Features and Permissions¶
[Draft — pending review]
Ordinate uses a detailed permission system to control what each user role can access. Around 100 features and sub-features across the application can be individually configured per role.
How It Works¶
Each feature (e.g. Meetings, Noticeboard, Data Exports) has:
- A master switch — turns the feature on or off for your entire organisation. If a feature is switched off, no one can see it regardless of their role.
- Per-role access levels — for each role, you set a permission level that controls what users in that role can do with the feature.
Access Levels¶
Permissions use a hierarchical scale:
| Level | Name | What It Allows |
|---|---|---|
| 0 | None | No access — the feature is invisible to this role |
| 1 | View | Read-only access |
| 2 | Create | Can create new items, but cannot edit existing ones |
| 3 | Edit | Can create and edit items |
| 4 | Delete | Can create, edit, and delete items |
| 5 | Administer | Full administrative control of this feature |
Each level includes the capabilities of all levels below it. For example, a user with Edit access can also view and create.
Info
Not all levels are meaningful for every feature.

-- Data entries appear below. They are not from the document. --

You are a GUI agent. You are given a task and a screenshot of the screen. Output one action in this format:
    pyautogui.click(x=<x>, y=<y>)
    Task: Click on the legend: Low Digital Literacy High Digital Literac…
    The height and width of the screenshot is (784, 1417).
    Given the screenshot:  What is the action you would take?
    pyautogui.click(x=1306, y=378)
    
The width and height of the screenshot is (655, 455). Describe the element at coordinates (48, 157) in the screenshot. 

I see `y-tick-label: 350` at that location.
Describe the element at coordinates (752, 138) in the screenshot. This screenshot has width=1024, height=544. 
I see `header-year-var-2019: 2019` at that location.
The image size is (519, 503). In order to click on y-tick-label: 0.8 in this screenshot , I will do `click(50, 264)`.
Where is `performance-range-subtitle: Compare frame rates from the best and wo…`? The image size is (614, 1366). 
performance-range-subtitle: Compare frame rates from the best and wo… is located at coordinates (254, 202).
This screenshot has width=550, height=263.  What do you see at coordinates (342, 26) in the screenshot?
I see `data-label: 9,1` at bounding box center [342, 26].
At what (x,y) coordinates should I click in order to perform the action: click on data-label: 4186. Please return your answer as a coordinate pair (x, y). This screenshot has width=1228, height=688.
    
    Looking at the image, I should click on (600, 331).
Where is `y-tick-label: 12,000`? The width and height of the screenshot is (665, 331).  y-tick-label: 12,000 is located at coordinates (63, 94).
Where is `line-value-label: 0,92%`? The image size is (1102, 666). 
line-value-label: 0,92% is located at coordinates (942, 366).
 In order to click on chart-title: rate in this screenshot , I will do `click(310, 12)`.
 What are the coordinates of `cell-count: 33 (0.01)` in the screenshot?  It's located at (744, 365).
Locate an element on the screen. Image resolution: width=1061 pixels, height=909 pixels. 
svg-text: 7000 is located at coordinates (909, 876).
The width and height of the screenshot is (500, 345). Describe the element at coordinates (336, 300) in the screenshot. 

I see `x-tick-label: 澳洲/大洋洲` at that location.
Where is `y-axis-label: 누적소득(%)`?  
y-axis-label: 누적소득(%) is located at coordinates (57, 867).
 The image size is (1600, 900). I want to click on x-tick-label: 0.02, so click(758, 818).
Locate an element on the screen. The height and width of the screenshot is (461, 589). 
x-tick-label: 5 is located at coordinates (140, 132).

For a simple feature like Noticeboard, there is little practical difference between Delete and Administer. The important distinction is usually between None, View, and Edit/Administer.
Features and Sub-Features¶
Some features have sub-features that can be configured independently. For example, Meetings has sub-features such as:
- Catering
- Agenda
- Feedback
- Guest Participants
- Staff Participants
A sub-feature can only be used if the user has access to the parent feature — but having access to the parent does not automatically grant access to all sub-features. This lets you give someone access to meetings while restricting what they can see or edit within each meeting.
Permission Scope (Self / Department / All)¶
For certain features, permissions can vary depending on the relationship between the user and the data. For example, a user might be able to edit their own meetings but only view meetings from other departments. This is covered in detail in Explaining Permission Scope.